Not to be confused with pesky rodents, many hotels in Moscow welcome MICE — meetings, incentives, conventions and exhibitions — which make up large proportions of their revenue. Following a major downturn in the city, hoteliers and commentators say business in this important side of the hotel industry has recently been picking up again.
“Business last year dropped quite a bit, especially for conferences, whose organizers and participants were lacking money. I would say that we were down roughly 30 percent,” said Nicolas Kipper, general manager of the Marriott Grand hotel in central Moscow. Given that MICE business accounts for about 75 percent of catering and up to 10 percent of room bookings at the Marriott Grand, this totals to a significant amount of revenue, Kipper said.

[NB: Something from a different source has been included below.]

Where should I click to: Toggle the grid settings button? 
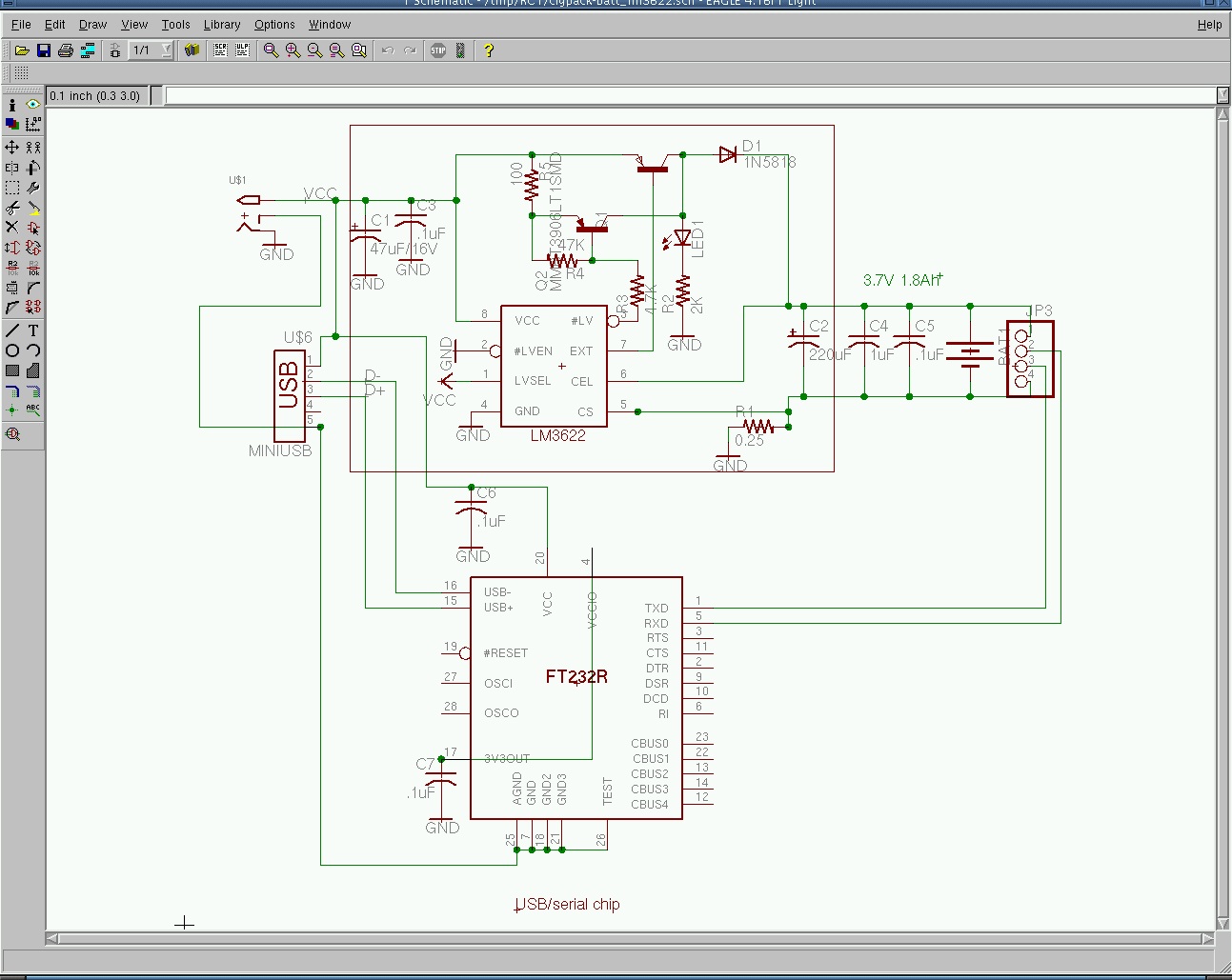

But this year, conference and event numbers have been better already. “I can see the market coming back, even though I myself have not been operating for 16 months,” said Anthony Fardon, who has worked in Moscow’s hotel scene for 12 years and is general manager of the city’s recently opened Renaissance Monarch hotel.
“Obviously any hotel’s reliance on MICE revenue depends on its overall room revenue,” Fardon explained. “But it’s improving again, even though in Moscow there are not so many incentives, mainly due to the history of metro bombings, traffic and the visa requirement putting people off,” he added.
Companies often use incentive programs for team building or to reward employees or clients. However, Moscow typically does not host nearly as many incentives as it does meetings and events, which require direct bookings with hotels and have been the most discernible improvers in the MICE sector since the start of this year, Kipper said.
Hotels’ major conferencing clients during the crisis have been pharmaceutical companies, as well as IT, cosmetics and other consumer goods firms, said Dmitry Smirnov, editor of Event magazine. “That’s the incoming story,” he said, “but it is also interesting to see how international pharma firms have reacted to [President] Medvedev’s plans to support the domestic industry — by flying delegations of Russian cardiologists to Paris for incentive trips, for instance.”
Indeed, it is not necessarily just a drop off in Moscow that has affected revenue, but also a change in the demand structure for MICE business, Smirnov said. Many events have become more business-focused rather than being simply elaborate entertainment, and some companies have preferred to schedule corporate events in St. Petersburg, where hotels are cheaper.
Yet optimism in Moscow remains high. “We are feeling a new supply coming, but overall we expect good results by year-end,” outlined Vanja Desmonde, director of sales and marketing at three of Moscow’s Marriott hotels.